● What this exercise asks:
• a. In the Kubernetes spec passage, could you reproduce the text starting at "The only offending" and ending at "the resource APIs."?
• b. In the Kubernetes spec passage, which fields does a Service update?

— start Provided passage —

Once a resource defines fields in the spec object, normally Kubernetes leaves it unchanged. My understanding is that Kubernetes uses this spec field to use as a reference point to be the “ideal state of the world”, using the status field to record the “current state of the resource”.

The only offending case I’ve seen in the wild is a Service, as it updates both the status field AND the spec.ClusterIP field. The end result is that a kubectl replace with a Service defining spec.ClusterIP = "" results in differing behaviour than the rest of the resource APIs.

From Helm’s point of view, a chart author’s only course of action is to

a) omit spec.clusterIP from the manifest and all subsequent updates, or b) if you happened to define spec.clusterIP = "" in your first install, find the value Kubernetes provided and inject it into your template so that the value Kubernetes provided is preseved.

— end Provided passage —
— start Material shown —

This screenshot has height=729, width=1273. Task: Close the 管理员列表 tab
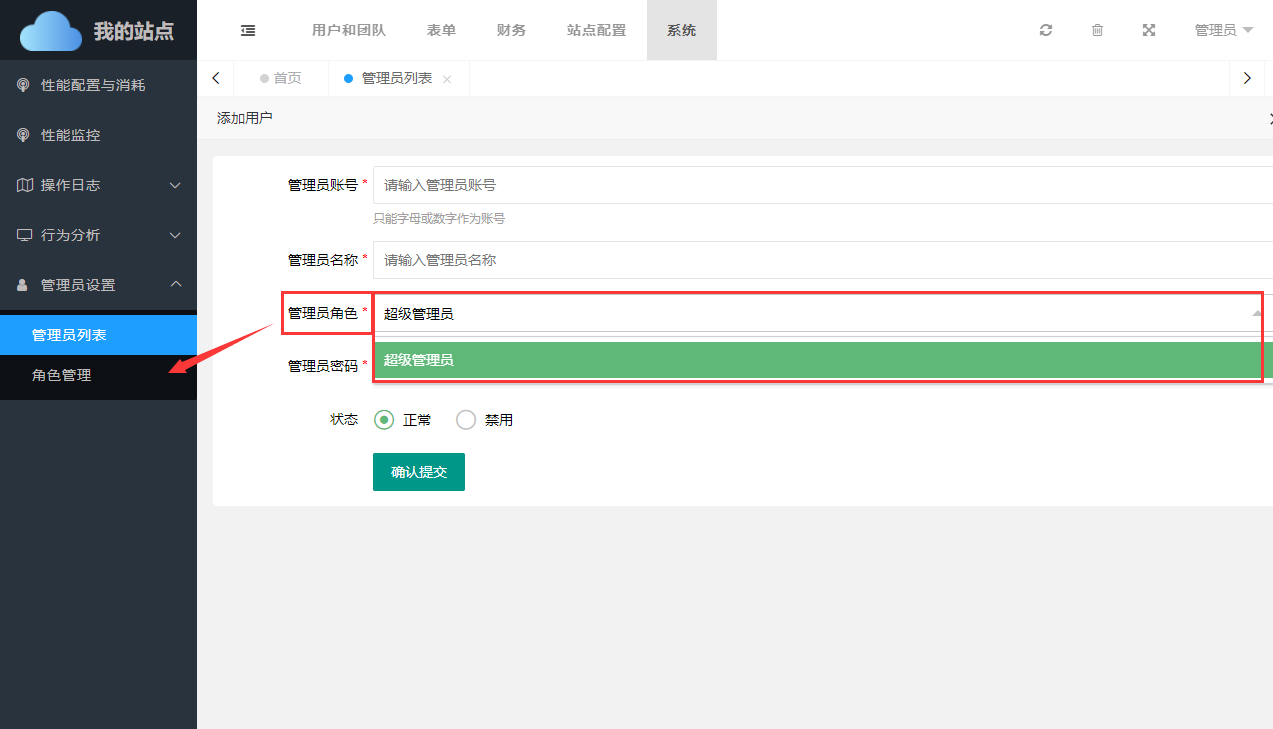[x=447, y=79]
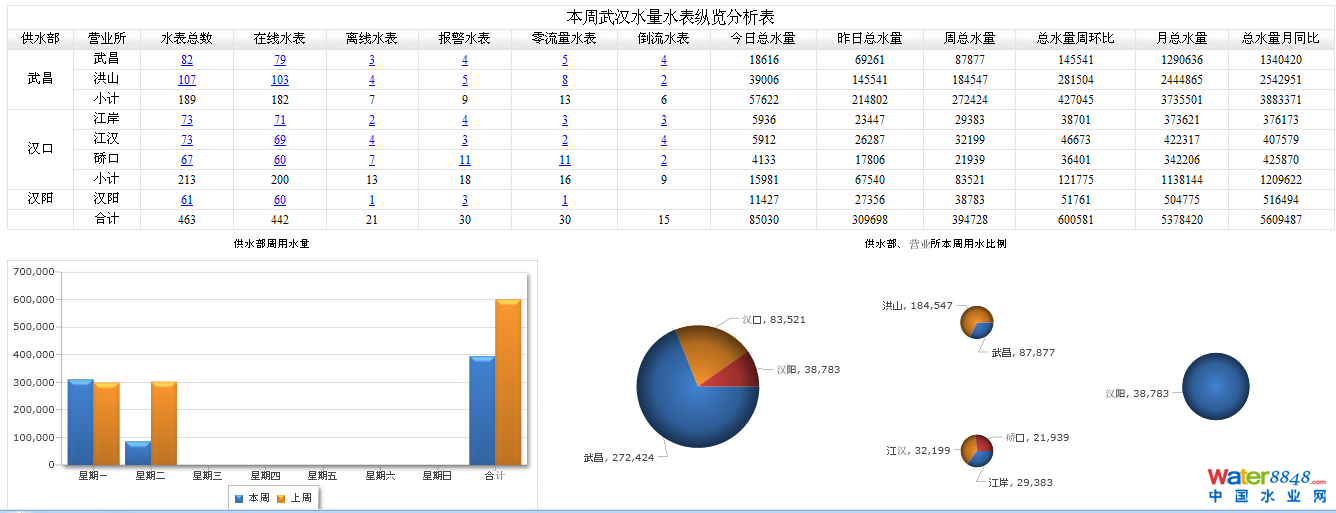Open the 江汉 倒流水表 link 4
The width and height of the screenshot is (1336, 513).
(x=664, y=140)
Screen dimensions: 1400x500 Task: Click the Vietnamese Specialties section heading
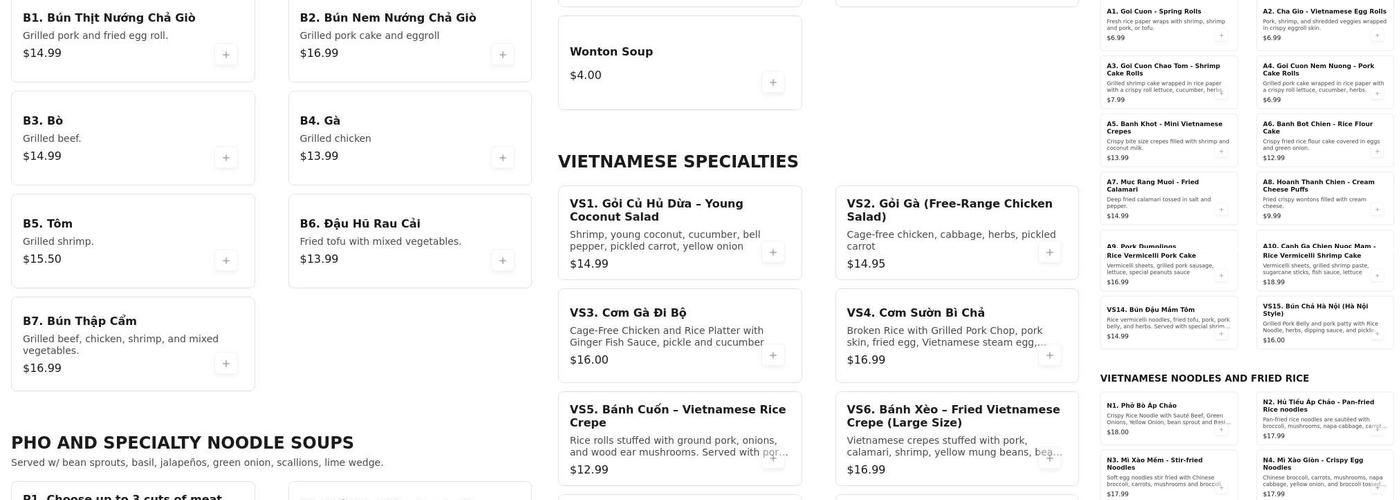point(678,162)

— end Material shown —

● Answers for this exercise:
• a.
The only offending case I’ve seen in the wild is a Service, as it updates both the status field AND the spec.ClusterIP field. The end result is that a kubectl replace with a Service defining spec.ClusterIP = "" results in differing behaviour than the rest of the resource APIs.

• b. A Service updates both the status field and the spec.ClusterIP field.